### Document extract
---+---

A group of researchers are conducting a study of whether women aged 65 to 69 years will accept screening for breast cancer. They plan to invite these women for screening in the same way as they invite younger women for screening but will not know that they are part of a research study. The authors want advice on whether journals would be willing to publish their results, despite the fact that the women will not have given informed consent to be part of the study.
Honesty is the best policy. The women must be told that this is a survey and therefore the question the researchers want to ask may not be answered.
The journal said that it would consider the paper when submitted.
We have received a paper in which the authors have exposed a group of babies to physiologically unnatural circumstances. These circumstances do however arise quite regularly in some peoples’ lives. None of the babies had anything wrong with them, but some of them were siblings of babies who had died. Some of the babies showed physiological changes in the unnatural circumstances, which raised the possibility that they might suffer severe consequences if exposed to those circumstances in their ordinary lives. The exact meaning of this research is hard to interpret, but it does suggest that these physiologically unnatural circumstances might have severe consequences for babies. The hospital ethics committee approved the research, and the parents of all the children gave informed consent. Our editorial committee was, however, worried that this was non-therapeutic research and that the parents of the children whose siblings had died might find it very difficult to refuse consent for the research. We therefore commissioned an ethical commentary, in which the author argues that the research is unethical—partly because of the problem of consent we had identified and partly because the researchers had no clear prior hypotheses and had not done a power calculation. They have thus produced research that is very hard to interpret. (1) Is the research sufficiently unethical that we should not publish it? (2) Can we publish the research with a commentary arguing that it is unethical? If we so, should the authors be given the right of reply? (3) Or should we, as the authors argue, write the commentary ourselves rather than commission an outsider? In our commentary we could voice our ethical doubts, but say that we thought the paper was nevertheless publishable.
(1) The ethics committee have approved this study, but there is dissonance among the committee, editor and commentator. The paper has been accepted and the authors told that a commentary and editorial would be commissioned which they will see before publication. (2) This is a case of having one’s cake and eating it. (3) Ideally the chairman of the ethics committee should write the commentary.
The paper was published with a commentary on the ethical aspects.
A medical journal conducted a randomised controlled trial of papers submitted to it without getting consent from the authors concerned. An author found out and objected. Should the journal have sought consent from its authors?
Maybe this is taking matters too far and it is simply barmy to seek author consent. Should notice of this trial been given in advance and the authors been given the opportunity to opt out? Getting explicit consent from authors might have destroyed the validity of the study and introduced bias. It is common courtesy and best for the image of the journal to let authors know what is happening. Conclusion A notice should be added to the Instructions to Authors, to the effect that from time to time their papers may be used in trials of peer review and that this may slightly delay the processing time. In addition, the letter acknowledging receipt of the article might also contain notice (but with a light touch). In both cases, the authors can be given the opportunity to opt out.
The journal has now amended its guidance to authors to the effect that their paper may be included in research. Authors are also advised of this in the letter acknowledging receipt of a paper.

---+---

### Check your understanding
A) Quote the passage of the ethics cases that begins at the words "The journal has" and ends after the words "of a paper.".
B) In the ethics cases, what age group of women does the breast cancer screening study cover?

(Records drawn from a dataset)
---+---

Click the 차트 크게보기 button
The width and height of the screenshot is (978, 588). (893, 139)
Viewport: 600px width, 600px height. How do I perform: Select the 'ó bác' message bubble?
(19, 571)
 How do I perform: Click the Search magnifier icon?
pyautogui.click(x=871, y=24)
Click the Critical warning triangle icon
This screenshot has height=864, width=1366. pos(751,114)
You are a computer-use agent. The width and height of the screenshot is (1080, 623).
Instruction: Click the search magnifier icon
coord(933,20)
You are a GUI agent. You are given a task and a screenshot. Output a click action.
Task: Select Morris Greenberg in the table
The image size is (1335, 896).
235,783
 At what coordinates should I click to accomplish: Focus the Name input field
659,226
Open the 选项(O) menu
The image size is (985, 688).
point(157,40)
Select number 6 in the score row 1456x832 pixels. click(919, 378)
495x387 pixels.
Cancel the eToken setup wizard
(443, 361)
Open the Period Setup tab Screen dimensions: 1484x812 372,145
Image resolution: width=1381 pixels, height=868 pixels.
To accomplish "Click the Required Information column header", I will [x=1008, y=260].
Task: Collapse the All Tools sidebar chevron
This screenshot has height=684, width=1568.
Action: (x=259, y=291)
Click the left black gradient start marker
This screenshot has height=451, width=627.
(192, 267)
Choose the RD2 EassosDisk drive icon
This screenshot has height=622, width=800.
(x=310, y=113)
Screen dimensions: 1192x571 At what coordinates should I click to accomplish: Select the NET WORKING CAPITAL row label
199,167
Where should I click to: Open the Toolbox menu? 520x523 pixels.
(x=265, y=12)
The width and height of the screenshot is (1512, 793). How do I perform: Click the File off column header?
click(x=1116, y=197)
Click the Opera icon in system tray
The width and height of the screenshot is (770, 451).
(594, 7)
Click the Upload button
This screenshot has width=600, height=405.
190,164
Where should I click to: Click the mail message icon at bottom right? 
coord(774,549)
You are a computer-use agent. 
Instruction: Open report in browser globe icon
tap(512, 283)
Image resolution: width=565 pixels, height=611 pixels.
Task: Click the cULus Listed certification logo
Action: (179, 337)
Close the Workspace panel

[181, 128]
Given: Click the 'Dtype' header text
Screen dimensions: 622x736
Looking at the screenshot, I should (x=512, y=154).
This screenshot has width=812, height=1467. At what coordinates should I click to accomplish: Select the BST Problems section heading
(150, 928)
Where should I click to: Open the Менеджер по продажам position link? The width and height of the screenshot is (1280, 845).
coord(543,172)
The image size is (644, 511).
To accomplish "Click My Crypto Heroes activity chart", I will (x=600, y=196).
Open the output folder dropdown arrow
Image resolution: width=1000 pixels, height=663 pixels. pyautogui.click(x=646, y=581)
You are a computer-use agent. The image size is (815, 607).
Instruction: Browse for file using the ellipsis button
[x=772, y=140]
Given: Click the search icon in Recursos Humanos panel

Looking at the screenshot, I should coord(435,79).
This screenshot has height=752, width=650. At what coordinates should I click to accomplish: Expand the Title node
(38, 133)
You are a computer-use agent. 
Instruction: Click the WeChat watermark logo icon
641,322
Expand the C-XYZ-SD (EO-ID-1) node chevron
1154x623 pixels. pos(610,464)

---+---

### Answers to the exercise
A)
The journal has now amended its guidance to authors to the effect that their paper may be included in research. Authors are also advised of this in the letter acknowledging receipt of a paper.

B) Women aged 65 to 69 years.